I just tried the example from a colab notebook and I had no issues 🤔

vblagoje commented 1 year ago

No luck on my side. It doesn't seem like an emergency. Let's see if others encounter this error before digging deeper.

Python 3.10.9 (main, Jan 11 2023, 09:18:18) [Clang 14.0.6 ] on darwin Type "help", "copyright", "credits" or "license" for more information.

from haystack.nodes.prompt import PromptNode, PromptTemplate prompt_node = PromptNode(model_name_or_path="google/flan-t5-large") prompt_node("What's the capital of Germany?") ['berlin']

bilgeyucel commented 1 year ago

I couldn't reproduce this as well. Do you have any updates here @gmpetrov?

Rajesh4AI commented 1 year ago

@bilgeyucel @gmpetrov

Same issue for me.
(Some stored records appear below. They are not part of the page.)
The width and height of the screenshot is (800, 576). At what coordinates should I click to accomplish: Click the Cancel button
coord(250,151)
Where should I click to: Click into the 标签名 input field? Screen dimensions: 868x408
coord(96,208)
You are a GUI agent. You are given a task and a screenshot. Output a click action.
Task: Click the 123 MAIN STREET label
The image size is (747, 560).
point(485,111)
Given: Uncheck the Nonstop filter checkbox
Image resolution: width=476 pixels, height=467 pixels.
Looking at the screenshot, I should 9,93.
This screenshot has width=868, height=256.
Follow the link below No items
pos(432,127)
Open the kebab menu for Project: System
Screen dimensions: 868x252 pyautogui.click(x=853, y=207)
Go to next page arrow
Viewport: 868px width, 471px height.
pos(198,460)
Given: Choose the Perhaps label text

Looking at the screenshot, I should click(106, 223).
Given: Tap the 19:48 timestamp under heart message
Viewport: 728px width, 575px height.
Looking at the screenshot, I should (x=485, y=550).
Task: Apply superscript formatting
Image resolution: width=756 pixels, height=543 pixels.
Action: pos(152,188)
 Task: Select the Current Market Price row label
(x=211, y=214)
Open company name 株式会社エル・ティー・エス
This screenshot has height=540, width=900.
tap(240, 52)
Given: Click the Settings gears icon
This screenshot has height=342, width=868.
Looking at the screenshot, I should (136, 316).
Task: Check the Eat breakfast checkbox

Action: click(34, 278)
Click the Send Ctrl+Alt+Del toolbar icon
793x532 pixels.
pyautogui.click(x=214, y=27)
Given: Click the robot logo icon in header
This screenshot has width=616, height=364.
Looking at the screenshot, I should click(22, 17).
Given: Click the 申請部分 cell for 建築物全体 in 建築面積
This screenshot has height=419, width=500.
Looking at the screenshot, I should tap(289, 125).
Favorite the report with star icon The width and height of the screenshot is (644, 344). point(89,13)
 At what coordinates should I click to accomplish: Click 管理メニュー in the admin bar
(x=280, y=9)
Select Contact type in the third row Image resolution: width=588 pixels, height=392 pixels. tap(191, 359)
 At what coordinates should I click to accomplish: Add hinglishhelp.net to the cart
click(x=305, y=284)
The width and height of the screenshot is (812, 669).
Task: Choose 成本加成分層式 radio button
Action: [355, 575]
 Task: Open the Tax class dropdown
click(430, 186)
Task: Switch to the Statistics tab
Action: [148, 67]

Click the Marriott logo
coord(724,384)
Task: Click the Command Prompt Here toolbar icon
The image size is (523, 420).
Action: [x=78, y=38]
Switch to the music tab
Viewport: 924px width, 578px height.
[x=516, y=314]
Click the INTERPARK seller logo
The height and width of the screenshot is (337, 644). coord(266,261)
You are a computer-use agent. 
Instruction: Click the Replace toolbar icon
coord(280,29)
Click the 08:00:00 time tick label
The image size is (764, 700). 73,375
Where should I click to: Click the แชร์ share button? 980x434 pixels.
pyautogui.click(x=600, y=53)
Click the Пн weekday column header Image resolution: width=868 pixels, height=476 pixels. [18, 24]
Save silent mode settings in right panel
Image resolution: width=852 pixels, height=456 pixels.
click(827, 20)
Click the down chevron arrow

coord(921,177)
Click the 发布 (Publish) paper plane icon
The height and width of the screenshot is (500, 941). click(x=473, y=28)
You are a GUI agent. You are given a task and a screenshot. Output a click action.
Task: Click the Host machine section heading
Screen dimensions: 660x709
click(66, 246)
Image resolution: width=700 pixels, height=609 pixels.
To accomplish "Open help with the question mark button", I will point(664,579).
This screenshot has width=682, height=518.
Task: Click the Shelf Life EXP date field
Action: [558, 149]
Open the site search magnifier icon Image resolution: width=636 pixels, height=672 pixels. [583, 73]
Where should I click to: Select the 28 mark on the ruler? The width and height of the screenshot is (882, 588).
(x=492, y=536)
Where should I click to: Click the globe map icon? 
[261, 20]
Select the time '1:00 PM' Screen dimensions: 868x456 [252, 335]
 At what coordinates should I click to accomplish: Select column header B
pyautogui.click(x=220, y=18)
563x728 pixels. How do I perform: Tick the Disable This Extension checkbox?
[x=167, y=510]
In colab

from haystack.nodes import PromptNode prompt_node = PromptNode(model_name_or_path="google/flan-t5-base")

Error:


Currently supported invocation layers are: [<class 
'haystack.nodes.prompt.invocation_layer.open_ai.OpenAIInvocationLayer'>, <class 
'haystack.nodes.prompt.invocation_layer.azure_open_ai.AzureOpenAIInvocationLayer'>, <class 
'haystack.nodes.prompt.invocation_layer.chatgpt.ChatGPTInvocationLayer'>, <class 
'haystack.nodes.prompt.invocation_layer.azure_chatgpt.AzureChatGPTInvocationLayer'>, <class 
'haystack.nodes.prompt.invocation_layer.hugging_face.HFLocalInvocationLayer'>, <class 'haysta
ck.nodes.prompt.invocation_layer.hugging_face_inference.HFInferenceEndpointInvocationLayer'>]
 You can implement and provide custom invocation layer for google/flan-t5-small by 
subclassing PromptModelInvocationLayer.
vblagoje commented 1 year ago

There is an ongoing HF infra outage. See if it resolves once their service is back up and running.

eswarthammana commented 1 year ago

this issue is reproducible if we try to access the model available in the local system, rather live download from hugging face PromptNode(model_name_or_path="google/flan-t5-large") ... this works PromptNode(model_name_or_path="c:/xxx/flan-t5-large") .. this shows the error

bilgeyucel commented 1 year ago

Hey @eswarthammana, can you share the exact error you get?

ArmstrongEML commented 1 year ago

Hey, I'm also getting a similar issue when trying to use the google/flan-t5-large model locally (downloaded from hugging face)

The error reads: Model google/flan-t5-large is not supported - no matching invocation layer found, Currently supported invocation layers are ........

You can implement and provide custom invocation layer for google/flan-t5-large by subclassing PromptModelInvocationLayer.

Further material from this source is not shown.